Give the number of lines in the data below where the word "computer" appears, and nothing besides.

### PROVIDED RECORDS
╭──

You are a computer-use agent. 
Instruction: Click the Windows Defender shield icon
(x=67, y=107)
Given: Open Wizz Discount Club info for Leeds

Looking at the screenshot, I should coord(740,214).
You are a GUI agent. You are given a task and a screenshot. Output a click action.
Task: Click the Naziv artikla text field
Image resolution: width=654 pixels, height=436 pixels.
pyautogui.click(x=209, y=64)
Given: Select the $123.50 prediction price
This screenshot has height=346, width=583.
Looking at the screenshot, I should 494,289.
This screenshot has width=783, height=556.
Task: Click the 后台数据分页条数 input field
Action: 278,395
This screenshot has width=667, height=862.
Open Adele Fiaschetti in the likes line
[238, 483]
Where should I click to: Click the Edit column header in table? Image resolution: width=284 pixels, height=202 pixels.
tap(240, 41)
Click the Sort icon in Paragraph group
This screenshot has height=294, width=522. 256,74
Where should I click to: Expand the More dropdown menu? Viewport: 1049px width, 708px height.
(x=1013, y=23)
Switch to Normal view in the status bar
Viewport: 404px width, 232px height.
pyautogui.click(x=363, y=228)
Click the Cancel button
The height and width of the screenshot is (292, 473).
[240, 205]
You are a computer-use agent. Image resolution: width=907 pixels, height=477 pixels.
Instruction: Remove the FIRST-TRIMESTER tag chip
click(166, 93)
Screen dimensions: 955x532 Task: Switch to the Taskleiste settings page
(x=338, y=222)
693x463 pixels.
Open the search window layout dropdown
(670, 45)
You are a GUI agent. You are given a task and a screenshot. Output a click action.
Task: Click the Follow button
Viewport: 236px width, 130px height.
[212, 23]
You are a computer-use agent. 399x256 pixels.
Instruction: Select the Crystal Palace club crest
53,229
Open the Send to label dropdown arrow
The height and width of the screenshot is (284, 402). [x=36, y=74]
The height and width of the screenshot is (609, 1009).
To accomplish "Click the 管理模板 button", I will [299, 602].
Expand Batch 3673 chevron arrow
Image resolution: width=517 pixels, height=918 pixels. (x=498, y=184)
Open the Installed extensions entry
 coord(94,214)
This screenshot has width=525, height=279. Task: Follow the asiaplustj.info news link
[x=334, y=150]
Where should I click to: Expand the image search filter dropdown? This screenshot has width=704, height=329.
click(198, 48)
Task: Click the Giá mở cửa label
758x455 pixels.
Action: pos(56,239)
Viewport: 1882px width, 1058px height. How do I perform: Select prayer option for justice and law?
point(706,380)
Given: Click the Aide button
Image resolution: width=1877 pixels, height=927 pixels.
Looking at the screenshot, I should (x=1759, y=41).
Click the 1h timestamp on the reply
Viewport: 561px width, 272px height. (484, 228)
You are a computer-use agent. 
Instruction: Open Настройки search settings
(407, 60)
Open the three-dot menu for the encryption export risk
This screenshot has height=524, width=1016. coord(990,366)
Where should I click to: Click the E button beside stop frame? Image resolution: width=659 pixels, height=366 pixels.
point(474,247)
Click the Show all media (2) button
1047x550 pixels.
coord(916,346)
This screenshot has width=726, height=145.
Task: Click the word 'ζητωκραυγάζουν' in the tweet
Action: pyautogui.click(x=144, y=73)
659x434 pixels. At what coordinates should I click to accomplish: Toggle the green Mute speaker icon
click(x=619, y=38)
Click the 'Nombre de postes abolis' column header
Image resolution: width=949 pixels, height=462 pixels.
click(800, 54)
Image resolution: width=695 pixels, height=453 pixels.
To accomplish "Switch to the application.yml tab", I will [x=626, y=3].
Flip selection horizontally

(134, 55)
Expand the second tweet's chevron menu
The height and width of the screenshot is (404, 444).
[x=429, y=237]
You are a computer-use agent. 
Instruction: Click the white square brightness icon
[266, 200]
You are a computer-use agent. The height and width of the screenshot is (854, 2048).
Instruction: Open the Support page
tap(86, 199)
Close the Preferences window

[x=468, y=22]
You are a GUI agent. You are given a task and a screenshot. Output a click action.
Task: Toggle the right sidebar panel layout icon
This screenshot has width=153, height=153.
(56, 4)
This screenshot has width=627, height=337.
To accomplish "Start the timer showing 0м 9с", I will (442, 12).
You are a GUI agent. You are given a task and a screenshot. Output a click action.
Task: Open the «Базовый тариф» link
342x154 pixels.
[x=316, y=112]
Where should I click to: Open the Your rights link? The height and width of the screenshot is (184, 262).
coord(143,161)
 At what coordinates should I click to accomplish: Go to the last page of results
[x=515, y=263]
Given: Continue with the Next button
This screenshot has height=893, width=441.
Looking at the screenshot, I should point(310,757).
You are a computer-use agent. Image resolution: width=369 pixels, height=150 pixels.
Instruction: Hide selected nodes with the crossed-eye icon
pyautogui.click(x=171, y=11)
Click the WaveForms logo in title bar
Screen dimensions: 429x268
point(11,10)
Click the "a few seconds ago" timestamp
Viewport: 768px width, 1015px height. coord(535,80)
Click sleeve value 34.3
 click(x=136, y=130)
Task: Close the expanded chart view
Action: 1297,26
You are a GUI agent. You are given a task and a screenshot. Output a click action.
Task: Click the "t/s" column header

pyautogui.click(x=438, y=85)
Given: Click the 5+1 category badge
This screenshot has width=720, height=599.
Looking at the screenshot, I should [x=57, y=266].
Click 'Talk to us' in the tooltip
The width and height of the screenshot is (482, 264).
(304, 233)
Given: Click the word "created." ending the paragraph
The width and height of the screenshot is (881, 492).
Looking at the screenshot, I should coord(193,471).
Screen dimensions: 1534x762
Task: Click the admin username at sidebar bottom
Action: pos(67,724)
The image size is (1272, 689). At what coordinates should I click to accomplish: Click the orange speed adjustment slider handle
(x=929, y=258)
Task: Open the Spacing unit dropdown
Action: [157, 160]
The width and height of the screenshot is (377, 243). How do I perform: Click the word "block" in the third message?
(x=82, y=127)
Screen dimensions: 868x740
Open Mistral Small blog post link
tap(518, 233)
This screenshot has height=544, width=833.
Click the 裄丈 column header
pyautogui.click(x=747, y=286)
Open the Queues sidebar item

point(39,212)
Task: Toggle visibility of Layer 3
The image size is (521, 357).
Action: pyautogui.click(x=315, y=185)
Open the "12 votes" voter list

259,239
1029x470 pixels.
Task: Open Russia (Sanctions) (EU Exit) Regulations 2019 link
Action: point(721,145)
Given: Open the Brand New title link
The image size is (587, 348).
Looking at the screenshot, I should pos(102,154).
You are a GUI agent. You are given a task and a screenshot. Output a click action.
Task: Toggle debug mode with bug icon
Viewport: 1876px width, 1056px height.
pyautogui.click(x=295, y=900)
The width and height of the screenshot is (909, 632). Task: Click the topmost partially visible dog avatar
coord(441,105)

╰──

### RESPONSE
7